Can We Ever Give True Consent to a God?

In response to an article/essay that made the rounds a while back (Rape, Lost in Translation), I found myself thinking, again, about the relationship between mortals and the divine.

I should be clear: I spend a LOT of time thinking about the relationships between mortals and the divine. A LOT. How does a relationship with a god change us, whether that relationship is sexual or otherwise? And I've done my share of eliding what may or may not have been a rape in a myth, too, no question. Sometimes because I think it is absolute B.S. and if the woman in question is that FREAKING AWESOME there is no way she did not kick the hero's butt instead. Sometimes because I just want there to be something else besides rape and violence, because I believe very deeply that the gods (and our understanding of the morality of the gods and ourselves) evolve with us and in our retellings, we should allow for that evolution.

But when it comes to the relationships between gods and mortals, this line in particular is a little bit haunting: "It is indeed doubtful that clear consent can even be offered in such a situation."

I'm not sure it applies to only sexual relations. And it isn't limited to the Greek Myths. The story of Jonah and the Whale, for example, lays out the difficulty in refusing big G. (And this again, calls into question Mary's "yes" when the Archangel comes to tell her that she'll carry and birth God's chosen son, as well.)

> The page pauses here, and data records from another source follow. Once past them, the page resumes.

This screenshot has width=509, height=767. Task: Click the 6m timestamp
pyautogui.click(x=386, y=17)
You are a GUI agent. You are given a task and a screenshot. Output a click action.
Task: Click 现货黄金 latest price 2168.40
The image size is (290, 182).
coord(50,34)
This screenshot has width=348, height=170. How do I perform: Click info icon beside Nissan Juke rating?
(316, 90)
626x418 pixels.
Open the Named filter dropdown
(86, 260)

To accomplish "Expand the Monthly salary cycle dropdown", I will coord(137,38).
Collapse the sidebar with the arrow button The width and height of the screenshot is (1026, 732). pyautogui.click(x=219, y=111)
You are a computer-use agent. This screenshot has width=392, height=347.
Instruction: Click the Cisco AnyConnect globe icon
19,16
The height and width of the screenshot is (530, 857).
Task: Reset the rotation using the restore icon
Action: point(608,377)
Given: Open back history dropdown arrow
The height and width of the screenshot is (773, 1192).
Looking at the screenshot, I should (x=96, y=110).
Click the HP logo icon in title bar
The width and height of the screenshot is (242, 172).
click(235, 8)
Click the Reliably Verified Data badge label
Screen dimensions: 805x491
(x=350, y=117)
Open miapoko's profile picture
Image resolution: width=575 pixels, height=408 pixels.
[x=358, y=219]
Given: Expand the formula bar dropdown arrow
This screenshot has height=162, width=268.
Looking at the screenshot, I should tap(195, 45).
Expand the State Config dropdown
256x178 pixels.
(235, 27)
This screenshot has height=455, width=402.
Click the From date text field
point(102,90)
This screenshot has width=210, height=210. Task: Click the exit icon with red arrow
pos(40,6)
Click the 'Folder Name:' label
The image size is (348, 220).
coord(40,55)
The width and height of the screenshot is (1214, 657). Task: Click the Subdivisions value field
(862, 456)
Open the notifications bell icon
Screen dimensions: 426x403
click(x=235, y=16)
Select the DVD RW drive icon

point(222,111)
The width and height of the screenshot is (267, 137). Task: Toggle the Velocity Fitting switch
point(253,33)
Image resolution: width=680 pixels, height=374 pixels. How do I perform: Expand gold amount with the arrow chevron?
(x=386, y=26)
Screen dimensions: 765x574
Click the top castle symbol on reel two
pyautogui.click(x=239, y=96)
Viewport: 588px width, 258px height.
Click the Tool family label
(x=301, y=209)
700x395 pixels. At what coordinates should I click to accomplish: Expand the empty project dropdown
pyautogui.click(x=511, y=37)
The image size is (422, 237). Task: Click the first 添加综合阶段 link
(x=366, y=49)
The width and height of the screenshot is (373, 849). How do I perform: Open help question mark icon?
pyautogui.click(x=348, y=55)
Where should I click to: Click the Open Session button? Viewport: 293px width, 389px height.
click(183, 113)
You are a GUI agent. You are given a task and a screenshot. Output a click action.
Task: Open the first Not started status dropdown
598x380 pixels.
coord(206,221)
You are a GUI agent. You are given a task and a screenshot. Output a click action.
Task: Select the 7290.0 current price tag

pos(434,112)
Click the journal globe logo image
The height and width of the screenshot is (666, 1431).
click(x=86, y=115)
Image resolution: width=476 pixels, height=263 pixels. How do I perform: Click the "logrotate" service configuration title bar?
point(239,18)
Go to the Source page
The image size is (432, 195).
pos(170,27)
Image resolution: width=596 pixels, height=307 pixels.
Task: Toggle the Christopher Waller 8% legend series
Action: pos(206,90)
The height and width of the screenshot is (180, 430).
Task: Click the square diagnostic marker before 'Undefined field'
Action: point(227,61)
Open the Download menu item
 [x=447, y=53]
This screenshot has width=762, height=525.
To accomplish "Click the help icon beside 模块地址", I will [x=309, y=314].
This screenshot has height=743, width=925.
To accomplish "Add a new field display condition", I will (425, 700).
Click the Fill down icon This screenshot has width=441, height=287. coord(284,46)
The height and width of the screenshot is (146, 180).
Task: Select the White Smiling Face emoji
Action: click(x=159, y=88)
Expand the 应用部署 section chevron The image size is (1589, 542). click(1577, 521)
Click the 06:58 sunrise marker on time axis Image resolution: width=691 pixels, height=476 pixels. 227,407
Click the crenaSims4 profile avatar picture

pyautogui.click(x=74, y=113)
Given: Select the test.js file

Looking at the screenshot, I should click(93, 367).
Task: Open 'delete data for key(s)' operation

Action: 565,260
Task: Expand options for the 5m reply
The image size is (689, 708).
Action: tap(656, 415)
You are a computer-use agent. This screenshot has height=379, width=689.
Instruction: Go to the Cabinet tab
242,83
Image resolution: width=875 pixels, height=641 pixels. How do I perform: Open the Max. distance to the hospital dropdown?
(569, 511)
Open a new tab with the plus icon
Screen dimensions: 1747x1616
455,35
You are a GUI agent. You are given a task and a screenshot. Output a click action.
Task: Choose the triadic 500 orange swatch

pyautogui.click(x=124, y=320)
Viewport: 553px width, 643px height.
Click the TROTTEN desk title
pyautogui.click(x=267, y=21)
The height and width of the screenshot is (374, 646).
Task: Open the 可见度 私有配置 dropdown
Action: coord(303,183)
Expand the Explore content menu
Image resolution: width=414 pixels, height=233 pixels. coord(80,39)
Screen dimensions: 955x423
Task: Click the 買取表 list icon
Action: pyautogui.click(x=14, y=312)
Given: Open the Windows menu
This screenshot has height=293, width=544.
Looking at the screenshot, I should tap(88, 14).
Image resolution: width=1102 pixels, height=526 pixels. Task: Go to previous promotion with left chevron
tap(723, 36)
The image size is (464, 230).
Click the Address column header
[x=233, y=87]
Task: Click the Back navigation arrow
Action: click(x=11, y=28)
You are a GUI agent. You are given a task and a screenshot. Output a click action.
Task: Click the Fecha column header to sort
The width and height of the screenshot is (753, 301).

If you are chosen by a god for ANY reason, can you ever really say no?

For me this question is more than just academic. It isn't only about translation, but speaks also to my spirituality. Though my patron god is Norse, these women in Ovid's Metamorphoses, from my perspective as a polytheist, are not just literary constructs. That makes the stories told in these myths that much more difficult, and in some cases, more critically important to parse.

Are their experiences and fates, the violent nature of these encounters, a reflection of the society in which they lived--or an imposition of authority, a warning sent by a higher power? Are the events that transpired only a mortal interpretation of an actuality that could not be fully understood or perhaps misconstrued? Is that doing the same work of eliding the truth, erasing a violence perpetuated against women across time and space, even by the divine?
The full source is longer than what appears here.